CXO Dashboard Breaks Siloed Approach to Risk Management

Risk management software firm CXO Systems Inc has launched a new executive dashboard system that it claims will break traditional “siloed” approaches to risk management.

The CXO Enterprise Risk Management (ERM) delivers a one-touch visibility and monitoring of risk across the entire enterprise through an integrated view of risk indicators and exposures.

CXO officials say the product is differentiated from other executive dashboard offerings in the market by its comprehensiveness and its integrated stack.

“Many large companies have already invested a great deal of money of in siloed risk management systems…largely for operational, market and credit risk,” said Malcolm Frank, chief executive at Waltham Massachusetts-based CXO, in an interview with ComputerWire this week.

“Our ERM dashboard system provides an overriding layer of integration that manages all the risk aggregations and interdependencies across these systems.”

Frank added, “We’re a different proposition in the enterprise risk space because we’re delivering the entire technology stack for aggregating data across enterprise sources, relating that data to business risk information, and communicating and reporting that risk effectively.”

Architecturally, the CXO ERM dashboard consists of three tightly integrated technology layers: a business information network, which uses a proprietary enterprise information integration (EII) engine to pull together relevant data from disparate enterprise sources; a modeler component, that contextualizes this data into useful business performance logic; and a graphically-rich dashboard presentation layer.

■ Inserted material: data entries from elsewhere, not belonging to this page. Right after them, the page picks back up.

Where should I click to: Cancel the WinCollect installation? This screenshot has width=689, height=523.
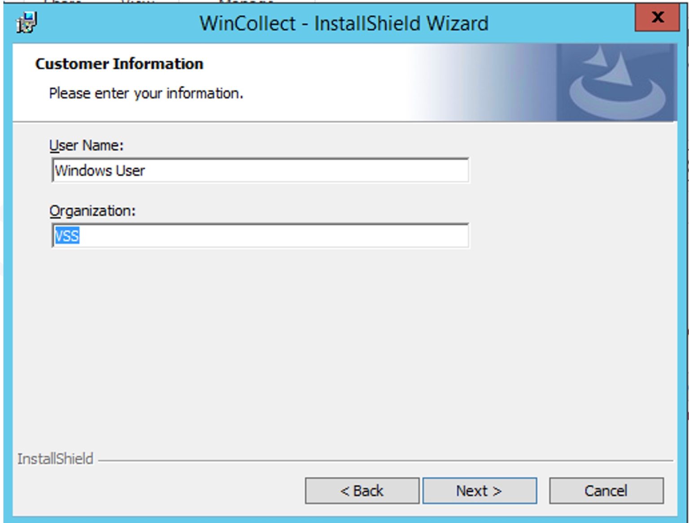tap(606, 491)
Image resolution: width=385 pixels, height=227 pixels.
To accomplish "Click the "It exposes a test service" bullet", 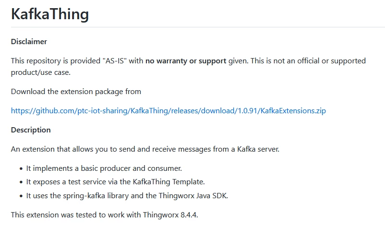I will (115, 182).
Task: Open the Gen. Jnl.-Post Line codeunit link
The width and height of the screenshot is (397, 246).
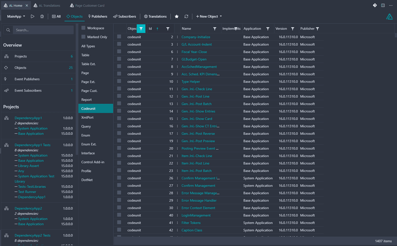Action: 195,97
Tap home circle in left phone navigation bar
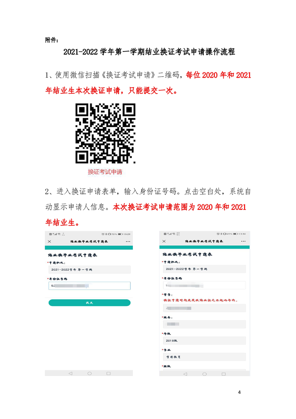 pyautogui.click(x=90, y=373)
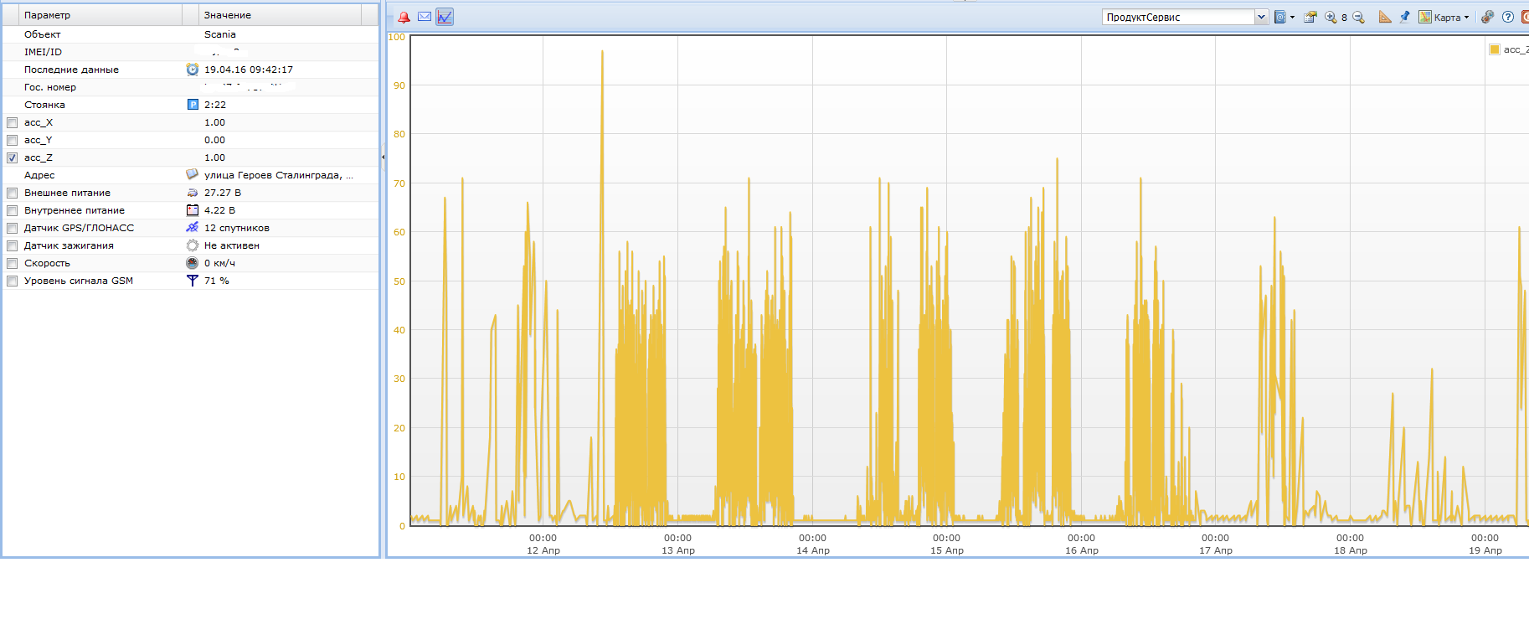Viewport: 1529px width, 640px height.
Task: Open help with the question mark icon
Action: point(1508,17)
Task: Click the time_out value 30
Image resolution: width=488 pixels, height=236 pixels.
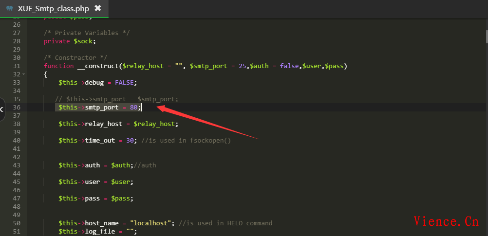Action: click(x=130, y=141)
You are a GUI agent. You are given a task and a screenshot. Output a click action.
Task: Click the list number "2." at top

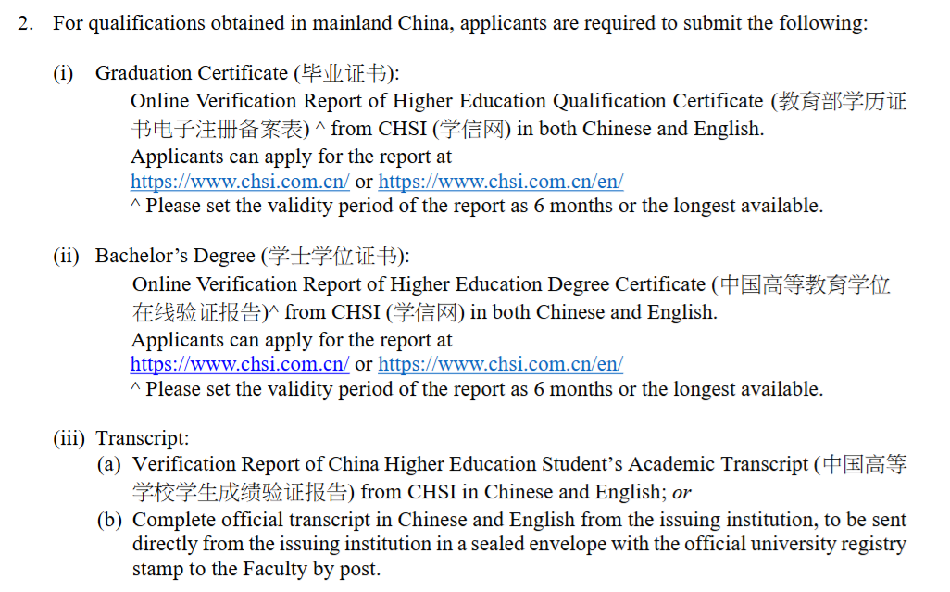click(x=26, y=24)
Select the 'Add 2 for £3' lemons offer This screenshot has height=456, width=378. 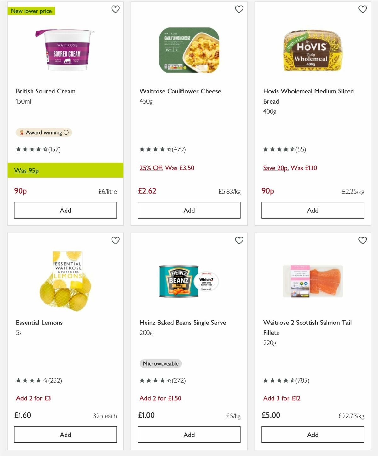pos(33,398)
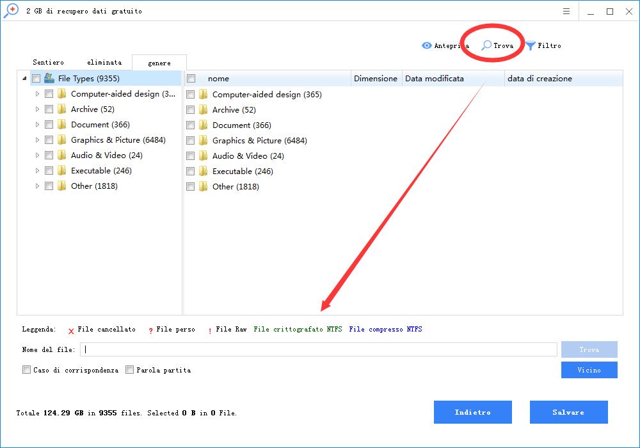Click the Trova magnifier icon in toolbar

click(487, 45)
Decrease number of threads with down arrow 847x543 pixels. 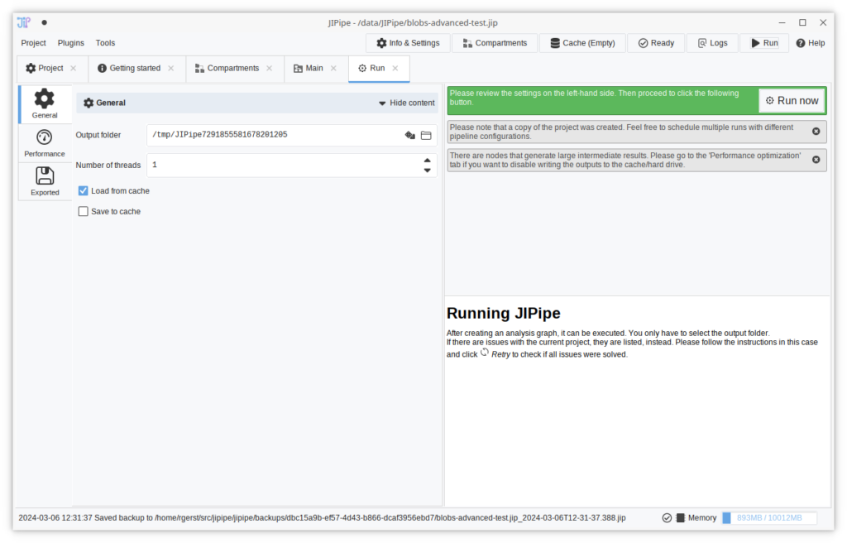pos(427,171)
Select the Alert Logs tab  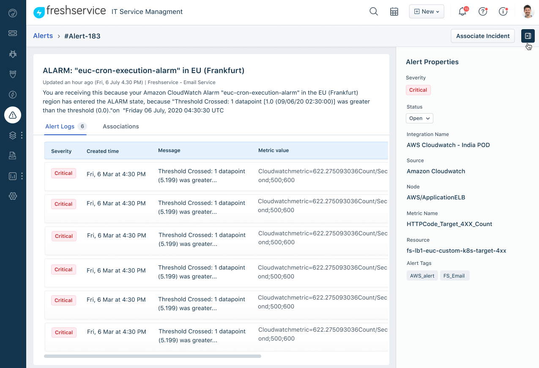[60, 126]
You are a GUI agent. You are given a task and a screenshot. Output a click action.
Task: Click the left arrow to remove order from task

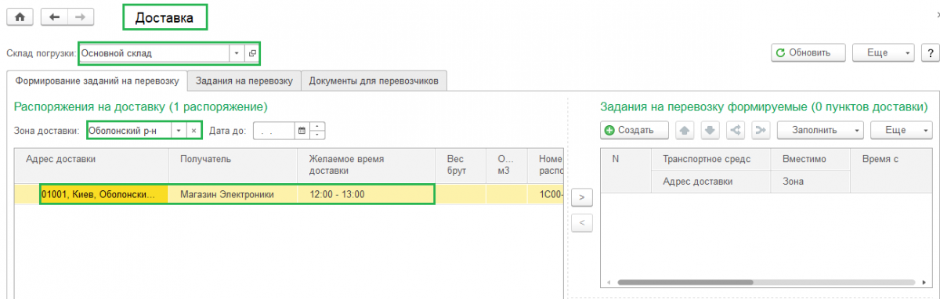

These three layers are implemented as component Web services that interoperate with one another and external systems.

“We’re a true composite application…with Web services both inside and outside,” Frank said.

The ERM dashboard solution was jointly developed by strategic consulting partner James Lam & Associates, an independent risk-advisory firm based near Boston. The firm has effectively productized a risk management methodology into the dashboard, leveraging best practices gleaned from its consulting experience in the field.

CXO also announced that president James Lam will be brought on board as an advisory board member.

Lam explained that since each risk environment is different, there’s usually some up-front consulting required to figure out key risk indicators, evaluate risk incidents, and the state of its regulatory compliance positioning.

The increased demand for risk management solution is being fueled by recent corporate disasters and resulting regulations.

“Enron and WorldCom are essentially high-profile failures in risk management that have given rise to new regulations like Sarbanes-Oxley and Basel. This has created the role of the chief risk officer”.

Frank believes there are over 2,000 chief risk officers (CROs) employed in the US today – mainly in critical infrastructure industries like utilities, transport and financial services where there’s a high consequence of risk.

“These are sectors where if something breaks it’s a CNN moment.”

Frank is seeing considerable traction for its dashboard system initially among CROs and CIOs (for IT risk).

But he casts a weary eye over the wave of dashboard hysteria among business intelligence and corporate performance management software vendors, pointing out that their dashboard solutions often require customers to pull together three or four different technologies – like data integration tools, data warehouses, analysis and reporting tools and corporate portals – often sourced from different vendors.

“This can be an expensive and unwieldy option.”

Frank also believes the problems associated with risk management are more dynamic. Unlike static business intelligence problems on the financial side of the house where you’re looking at the same data over time, the problems of risk management are far more fluid…they’re always going to evolve and you’re always going to be adding new data and tweaking the underlying metrics.”

While CXO occasionally runs up against the likes of SAS Institute Inc in niches like credit risk, Frank said the company competes fundamentally on the issue of an integrated architecture and an enterprise-wide scope.

Since its founding in 2002, after the merger of two California and Massachusetts firms, CXO has drummed up less than 20 customers, including British and American Tobacco, US Department of Homeland Security, Centerbeam, and ADP.

This might seem a modest number until you consider the cost of implementing CXO’s ERM dashboard system – which starts at a cool $250,000.

“We’ve had no push back on price,” Frank said, pointing out that “the alternative approach can cost the company 10 times as much.”

“Many companies today simply employ an army of MBAs that spend weeks scurrying across the company gathering data and creating reports every month for assessing risk. We can do the same thing but in 5 to 10 minutes.

“Typically we don’t need to go into a formal ROI analysis…anecdotal evidence usually justifies the deal.”

CXO employs 50 people and maintains additional offices in New York and Sunnyvale, California as well as development facility in Pune, India. The company has attracted over $12m in private funding from Ironside Ventures, Cisco Systems and other investors.